Nebraska Hospital Welcomes 700 Kindergartners for 53rd Year
A Nebraska hospital is turning scary medical visits into friendly field trips for 700 kindergartners, teaching children what really happens in emergency rooms. The 53-year tradition is creating future healthcare heroes while easing young minds today.
Seven hundred kindergartners walked through the doors of CHI Health Good Samaritan in Kearney, Nebraska this week, not as patients, but as curious learners discovering that hospitals aren't so scary after all.
For the 53rd consecutive year, the hospital opened its doors to five and six-year-olds from 19 area elementary schools. The annual Kindergarten Days event transforms potentially frightening medical spaces into welcoming classrooms where children learn exactly what happens during emergency visits.

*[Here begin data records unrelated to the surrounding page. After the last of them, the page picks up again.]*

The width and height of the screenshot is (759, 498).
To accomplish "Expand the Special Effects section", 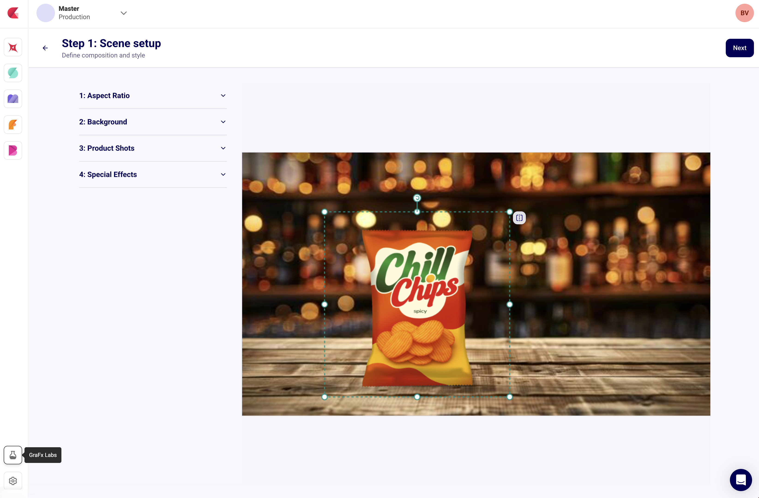I will (x=153, y=174).
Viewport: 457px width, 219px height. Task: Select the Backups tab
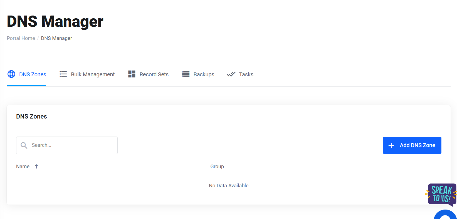pos(204,74)
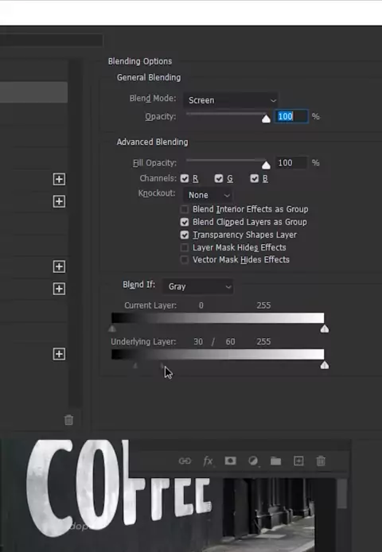Click the topmost effect plus icon in styles list
The width and height of the screenshot is (382, 552).
click(x=59, y=179)
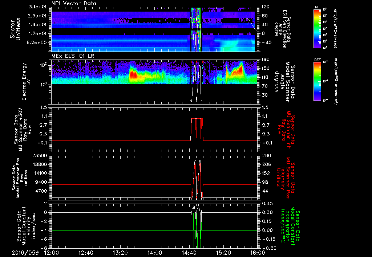372x257 pixels.
Task: Click the green horizontal line in velocity plot
Action: click(109, 230)
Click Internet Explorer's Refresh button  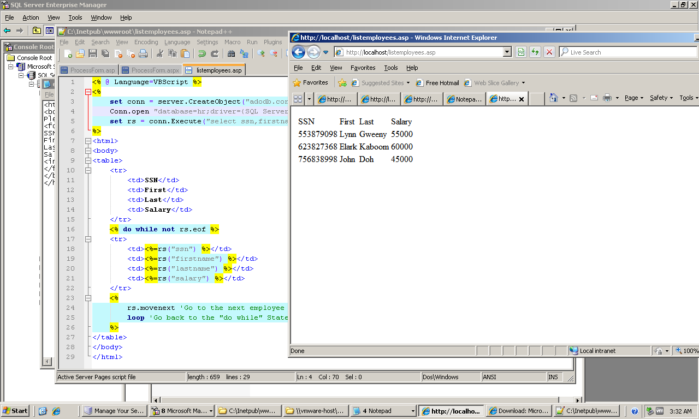click(535, 52)
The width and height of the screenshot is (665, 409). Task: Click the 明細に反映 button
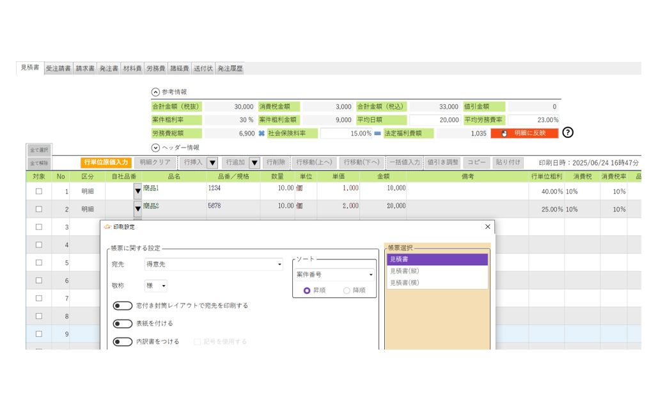coord(524,134)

The tour starts with a safety video before students explore the X-ray room, patient rooms, the emergency department, and even climb inside a real ambulance. Doctors and pediatricians explain each step, showing kids the tools and machines that help people heal.
Park Elementary School teacher Danica Land hopes her students carry these lessons home. "Hopefully they can tell their parents about their trip and then also maybe even think about the future, so maybe we'll have some future nurses and doctors," she said.
That's exactly what Kimber Bonner, the hospital's vice president of patient care services, is counting on. After 28 years at Good Samaritan, she's watched the program evolve into something special.

"There's going to be needs for many years to come," Bonner explained. "Really getting to them when they're really young might spark an interest."
The Ripple Effect
The impact reaches far beyond a single field trip. Over five decades, thousands of children have walked these halls, learning that the people in scrubs and white coats are just humans trying to help.
Some of those early visitors now work at the hospital themselves. Others have brought their own children through the same doors, creating a beautiful cycle of familiarity and trust.
The program addresses two critical needs at once. It eases childhood anxiety about medical care while planting seeds for future healthcare careers in a field that desperately needs workers.
"I think hopefully they understand that we're humans like everybody else," Bonner said. "Even though it might be a scary situation, we're here to help and really put them at ease whether they're the patient or it's their parents that are maybe the patients."
For these 700 kindergartners, the emergency room is no longer an unknown, scary place but somewhere friendly faces work to make people better.